Most of us are irrationally influenced by appearance, and Skipper has always looked good. He knows just how to smile. He is charming, and we can readily imagine him showering flattery on the boss who gave him the Ferrari, meanwhile thinking him the fool, and underneath it all being incapable of gratitude toward anyone. He lies artfully and constantly, with absolutely no sense of guilt that might give him away in body language or facial expression. He uses sexuality as manipulation and hides his emotional vacancy behind various respectable roles — corporate superstar, son-in-law, husband, father — which are nearly impenetrable disguises.
And if the charm and the sexuality and the role playing somehow fail, Skip uses fear, a sure winner. His iciness is fundamentally scary.
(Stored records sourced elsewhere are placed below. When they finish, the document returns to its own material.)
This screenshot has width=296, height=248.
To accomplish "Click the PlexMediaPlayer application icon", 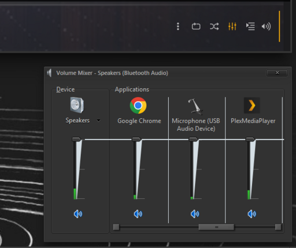I will (252, 106).
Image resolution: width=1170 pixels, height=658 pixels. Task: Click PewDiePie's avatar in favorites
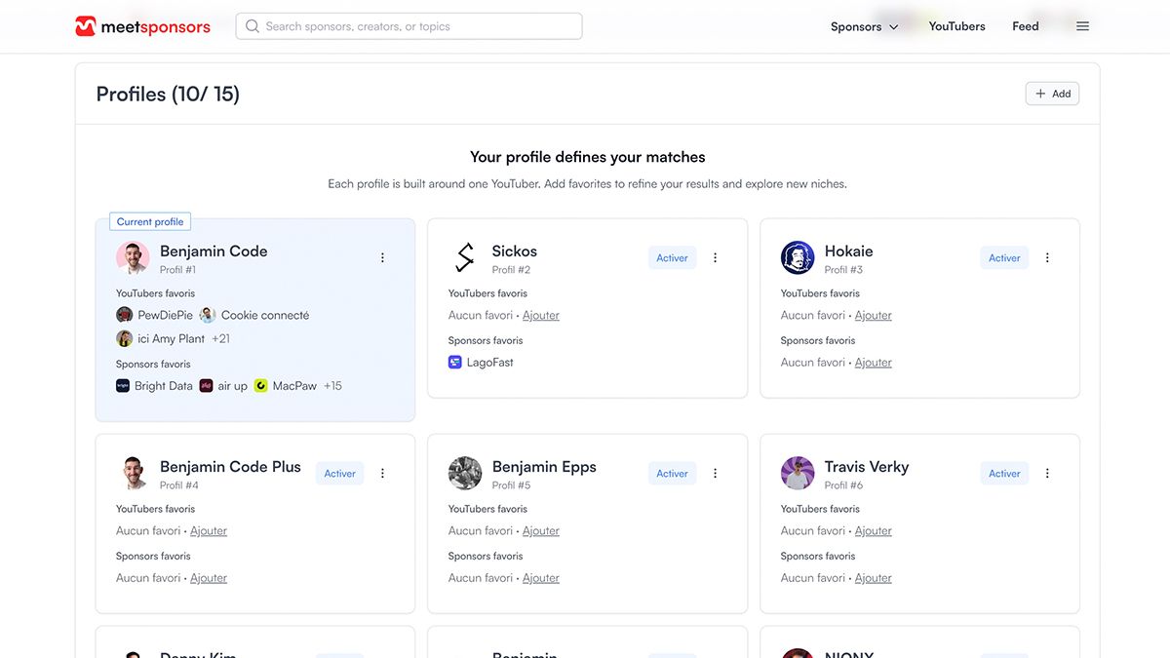125,315
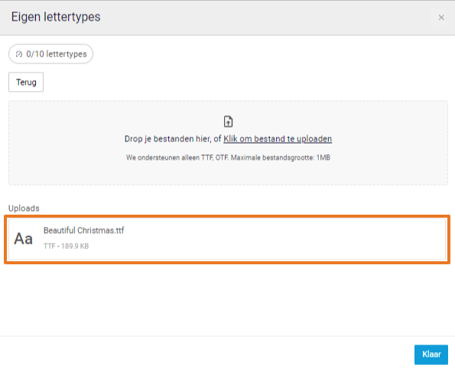Click the word lettertypes in the counter pill
455x372 pixels.
click(x=67, y=54)
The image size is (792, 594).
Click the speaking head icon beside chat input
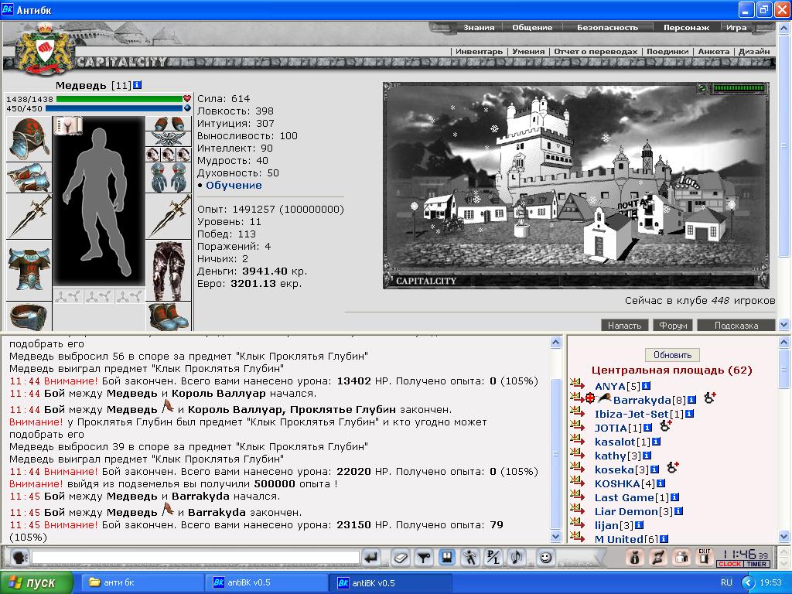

…What makes him tick? What exactly does Skip want?
Dr. Stout then writes about the emotional connections that motivate people who do have consciences, then contrasts their experiences of connection and emotion with how the lack of a conscience motivates Skip and structures his perception of others (pp. 45-47):
And so without our primordial attachments to others, what would we be?
Evidently, we would be the players of a game, one that resembled a giant chess match, with our fellow human beings as the rooks, the knights, and the pawns. For this is the essence of sociopathics behavior and desire. The only thing Skip really wants — the only thing left — is to win.
… Skip is brilliant at winning. He can dominate. He can bend others to his will….
He is Super Skip. Strategies and payoffs are the only thrills he knows, and he has spent his entire life getting better and better at the game. For Skip, the game is everything, and though he is too shrewd to say so, he thinks the rest of us are naive and stupid for not playing it his way. And this is exactly what happens to the human mind when emotional attachment and conscience are missing. Life is reduced to a contest, and other human beings seem to be nothing more than game pieces, to be moved about, used as shields, or ejected.
… Controlling others — winning — is more compelling than anything (or anyone) else.
The next book by Dr. Stout on my reading list is The Paranoia Switch: How Terror Rewires Our Brains and Reshapes Our Behavior–and How We Can Reclaim Our Courage. The book was inspired by the 9/11 attack. But I expect it will give me tools to use to cope with Obama’s use of fear-mongering and terrorism as his ever-reliable Plan B when charm, false promises and seduction haven’t gotten him the total domination to his will that he seeks.
Update: H/T to GayPatriot for a list from NRO’s Jim Geraghty of Obama’s flip-flops, aka statements with an expiration date, aka lies, here.
Update, 3/19/2009: The Anchoress has noticed Obama’s sociopathic behavior pattern and identifies it as alternating between “chaos” and “cajolery.” She chronicles the pattern over his first 60 days in office here. I hope her readers also will be interested in my other posts on Obama’s sociopathy, “Understanding Obama,” and “Why ridicule is Obama’s Kryptonite.” The more we understand Obama’s sociopathy, the more we are empowered to resist his lies, seductions, manipulations, fearmongering and bullying.